The Firmament and The Stars

Anselm Fiefer's Sunflowers

 a bad photo of Anselfm Fiefer’s Sunflower

Isn’t it amazing how life unfolds? What is it that makes the world go round? How does each step lead to another? For instance, what made me buy a van in 2001, go on a family camping holiday, have a late night session with friends, at 7am the next morning hand the Sunday Tribune property pages to my 10 year old to read so as to gain  an extra hour, and consequently end up visiting an amazing ten bedroom house for sale, put in a mad offer on the afore mentioned house, have the offer accepted while in Kerry where I bumped into a friend who was an auctioneer who then practically sold my Dublin home by the time we returned from the camping holiday? Was it meant to be or did I determine it?

The links between coincidence, determination, and fate have always fascinated me. I like the phrase ‘self determination’. I think it combines two related aspects of the world: the mind of the individual and the force of evolution. It is interesting how they entwine.

This train of thought has been ranging around my mind recently as a result of my sojourn in London last week to celebrate my brother’s sixtieth birthday. It was a special occasion for him. Sixty years ago, it was a special day for my mother who gave birth to her first child. Two inextricably linked but very separate events strutting and fretting their hours across the stage. So I got to thinking about the impact of time, the role of circumstance and the minds of people and, coincidentally enough, I visited three very different exhibitions which also made me reflect on the nature of life and evolution. Each one, in different ways, made me conscious of the minute and the magnified and the connection between the smallest particle to the absolute whole, between the here and the there.

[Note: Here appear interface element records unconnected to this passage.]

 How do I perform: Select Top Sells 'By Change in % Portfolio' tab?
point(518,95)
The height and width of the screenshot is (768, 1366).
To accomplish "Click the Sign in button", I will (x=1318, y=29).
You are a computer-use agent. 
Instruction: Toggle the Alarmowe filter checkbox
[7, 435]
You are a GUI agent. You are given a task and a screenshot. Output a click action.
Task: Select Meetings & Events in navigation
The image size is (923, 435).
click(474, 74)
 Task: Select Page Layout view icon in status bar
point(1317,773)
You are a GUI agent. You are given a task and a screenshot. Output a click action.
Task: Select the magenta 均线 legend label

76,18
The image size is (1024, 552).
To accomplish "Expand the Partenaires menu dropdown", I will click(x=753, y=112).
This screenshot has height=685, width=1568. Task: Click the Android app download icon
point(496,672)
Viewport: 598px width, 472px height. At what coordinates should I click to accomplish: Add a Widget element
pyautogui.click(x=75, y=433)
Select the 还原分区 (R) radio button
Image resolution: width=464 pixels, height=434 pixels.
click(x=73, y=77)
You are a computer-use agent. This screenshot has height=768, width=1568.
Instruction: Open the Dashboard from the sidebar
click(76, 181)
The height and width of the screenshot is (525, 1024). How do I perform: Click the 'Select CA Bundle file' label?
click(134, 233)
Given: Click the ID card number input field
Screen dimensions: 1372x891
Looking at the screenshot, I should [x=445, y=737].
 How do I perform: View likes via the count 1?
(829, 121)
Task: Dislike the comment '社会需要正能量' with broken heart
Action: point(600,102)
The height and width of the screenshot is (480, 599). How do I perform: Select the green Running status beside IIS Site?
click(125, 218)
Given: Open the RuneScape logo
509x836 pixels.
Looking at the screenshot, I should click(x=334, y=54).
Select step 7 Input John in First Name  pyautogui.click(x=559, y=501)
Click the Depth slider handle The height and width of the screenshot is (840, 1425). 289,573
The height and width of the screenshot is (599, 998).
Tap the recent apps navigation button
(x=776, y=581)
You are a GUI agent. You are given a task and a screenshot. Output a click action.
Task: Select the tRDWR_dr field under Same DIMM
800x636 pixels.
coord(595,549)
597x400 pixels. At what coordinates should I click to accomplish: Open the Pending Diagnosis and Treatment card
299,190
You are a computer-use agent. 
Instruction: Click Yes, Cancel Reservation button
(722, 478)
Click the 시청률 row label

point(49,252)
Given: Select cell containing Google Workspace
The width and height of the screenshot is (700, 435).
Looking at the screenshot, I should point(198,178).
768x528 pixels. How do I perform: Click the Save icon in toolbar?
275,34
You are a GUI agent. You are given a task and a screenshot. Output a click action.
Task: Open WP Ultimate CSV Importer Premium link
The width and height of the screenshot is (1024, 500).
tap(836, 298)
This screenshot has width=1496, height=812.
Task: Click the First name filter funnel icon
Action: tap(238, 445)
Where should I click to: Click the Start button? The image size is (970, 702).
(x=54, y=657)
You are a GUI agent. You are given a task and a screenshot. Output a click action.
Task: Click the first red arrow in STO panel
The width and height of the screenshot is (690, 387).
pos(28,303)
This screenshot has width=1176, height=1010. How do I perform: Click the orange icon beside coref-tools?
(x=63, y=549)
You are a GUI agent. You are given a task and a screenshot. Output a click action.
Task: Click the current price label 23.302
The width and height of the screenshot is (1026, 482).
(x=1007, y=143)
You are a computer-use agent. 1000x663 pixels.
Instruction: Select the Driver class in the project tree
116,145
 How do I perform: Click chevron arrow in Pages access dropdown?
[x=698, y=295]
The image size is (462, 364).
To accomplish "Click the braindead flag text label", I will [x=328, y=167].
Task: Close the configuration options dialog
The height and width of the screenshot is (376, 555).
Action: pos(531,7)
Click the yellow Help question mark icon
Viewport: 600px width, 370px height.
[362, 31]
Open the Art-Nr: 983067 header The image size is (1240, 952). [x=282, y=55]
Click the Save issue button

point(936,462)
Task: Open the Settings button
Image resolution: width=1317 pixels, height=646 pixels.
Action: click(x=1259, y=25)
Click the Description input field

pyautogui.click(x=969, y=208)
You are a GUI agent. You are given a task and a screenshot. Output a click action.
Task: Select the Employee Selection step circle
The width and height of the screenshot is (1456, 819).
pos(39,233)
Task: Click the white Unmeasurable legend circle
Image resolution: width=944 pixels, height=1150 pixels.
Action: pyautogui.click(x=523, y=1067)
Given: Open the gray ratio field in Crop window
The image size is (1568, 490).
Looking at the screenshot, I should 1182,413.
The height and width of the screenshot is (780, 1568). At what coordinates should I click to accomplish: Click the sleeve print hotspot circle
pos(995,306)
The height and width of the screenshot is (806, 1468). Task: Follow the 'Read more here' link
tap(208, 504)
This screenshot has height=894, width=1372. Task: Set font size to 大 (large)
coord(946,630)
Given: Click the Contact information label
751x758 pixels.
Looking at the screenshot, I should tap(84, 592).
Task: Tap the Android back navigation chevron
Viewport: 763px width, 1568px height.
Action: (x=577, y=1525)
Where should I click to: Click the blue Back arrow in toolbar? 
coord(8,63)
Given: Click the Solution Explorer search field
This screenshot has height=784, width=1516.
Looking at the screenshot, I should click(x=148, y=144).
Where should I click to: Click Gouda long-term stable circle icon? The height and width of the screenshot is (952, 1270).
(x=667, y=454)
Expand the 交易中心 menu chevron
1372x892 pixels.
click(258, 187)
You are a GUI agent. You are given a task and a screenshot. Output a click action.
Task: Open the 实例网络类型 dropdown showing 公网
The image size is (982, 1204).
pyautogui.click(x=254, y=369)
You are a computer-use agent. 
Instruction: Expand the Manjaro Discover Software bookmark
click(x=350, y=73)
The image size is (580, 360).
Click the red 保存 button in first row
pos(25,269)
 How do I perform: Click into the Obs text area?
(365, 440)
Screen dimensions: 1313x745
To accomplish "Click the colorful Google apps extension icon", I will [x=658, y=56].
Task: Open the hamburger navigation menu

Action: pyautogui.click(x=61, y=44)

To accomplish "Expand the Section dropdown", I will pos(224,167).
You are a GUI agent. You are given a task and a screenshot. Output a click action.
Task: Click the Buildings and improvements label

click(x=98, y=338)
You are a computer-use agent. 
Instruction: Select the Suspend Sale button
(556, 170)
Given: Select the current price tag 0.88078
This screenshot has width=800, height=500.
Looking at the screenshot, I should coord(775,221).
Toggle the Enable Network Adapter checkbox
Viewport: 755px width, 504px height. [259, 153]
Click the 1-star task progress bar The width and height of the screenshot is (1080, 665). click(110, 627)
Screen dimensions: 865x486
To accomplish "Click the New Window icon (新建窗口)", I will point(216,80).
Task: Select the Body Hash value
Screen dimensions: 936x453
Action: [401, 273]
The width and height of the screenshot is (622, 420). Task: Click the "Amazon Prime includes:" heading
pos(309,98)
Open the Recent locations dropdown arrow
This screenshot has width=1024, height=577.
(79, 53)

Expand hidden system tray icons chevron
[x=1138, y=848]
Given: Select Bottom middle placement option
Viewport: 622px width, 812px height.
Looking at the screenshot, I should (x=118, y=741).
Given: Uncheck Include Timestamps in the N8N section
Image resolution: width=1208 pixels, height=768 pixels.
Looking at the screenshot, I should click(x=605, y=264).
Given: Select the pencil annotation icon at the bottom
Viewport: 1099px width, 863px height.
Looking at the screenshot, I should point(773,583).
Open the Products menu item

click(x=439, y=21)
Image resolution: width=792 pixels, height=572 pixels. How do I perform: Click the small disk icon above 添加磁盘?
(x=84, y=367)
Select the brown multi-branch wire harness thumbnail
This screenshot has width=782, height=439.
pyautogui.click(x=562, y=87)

The three exhibitions I visited were Anselm Kiefer at the Royal Academy, William Turner at the Tate Britain and The First World War at the Imperial War Museum. For me, in very different ways, each one of them focused on the importance of detail in life and how extraordinary it is when you see the detail behind the creation. If it doesn’t sound too pompous, each exhibition captured the magic of art in that art happens when the essence of life, cause and effect, is captured on canvas, on the page or in the choreography of the installation.

The first exhibition I saw was the William Turner at The Tate. I have always loved William Turner’s sea and city scapes. I was introduced to him by my first love, so there is a sentimental attachment too which will generate its own spin on my mind, but I love how the washed out strokes of his water colour paintings create the broad watery surfaces of the ocean, the fading yet brilliant intensity of sunset and dawns. His yellows, burnt oranges, hues of blue and green draw me in to the paintings. Brilliant! After a minute or two of staring, out of the swirl of colour, out of the brush strokes of sea or land scape, the details of civilisation emerge out of the storm or trees. The fine intricate lines of distant churches, bridges, buildings slowly emerge through the light. Amazing! Suddenly you see, beneath the maelstrom, the detail of people.

Next I went to the WW1 exhibition at the Imperial War museum. This was detail in your face! Loud, graphic, brash, it leads you through the perils of nationalism, hatred, love, war using historical artefacts (uniforms, helmets, rifles, powdered egg) film, art, education. It is brilliantly curated so that you journey across all fronts (educational, emotional and actual war fronts). I left feeling assaulted, exhausted, and horrified at our capacity for destruction and exhilarated at our ability to survive.

Finally, after spinning through the crowds and queues of Piccadilly, I found myself staring at the enormous canvases of German artist, Anselm Kiefer. According to the ‘blurb’ Kiefer is absorbed by our purpose on earth and our relationship with the celestial and human history. His canvases are installations of sand, shale, concrete, paint, brick, sawdust, ash. He uses sunflowers frequently in his canvases. He said “when I look at ripe, heavy sunflowers bending to the ground with blackened seeds…I see the firmament and the stars.” I loved the contrast and contradictions of humanity, destruction, re-birth and re-construction in his work.

So who are we in this universe and what role does each of us play? Are we each a black sunflower seed? We need to determine for ourselves but we cannot without each other or the various constructions we or the universe composes. To celebrate his birthday, my mother had to give birth to my brother.

Even now, here, as I write with pen and paper in the year 2014, alone in this dark early morning, in the lamplight, in the middle of nowhere, my meandering thoughts are yielded to the page and transferred to you, the reader, forcing you to stir (be it with boredom, heavy sigh or amusement), yet that is not my intention. I just want to decipher myself, but in so doing, I need you to help me by being there. So, thanks for that!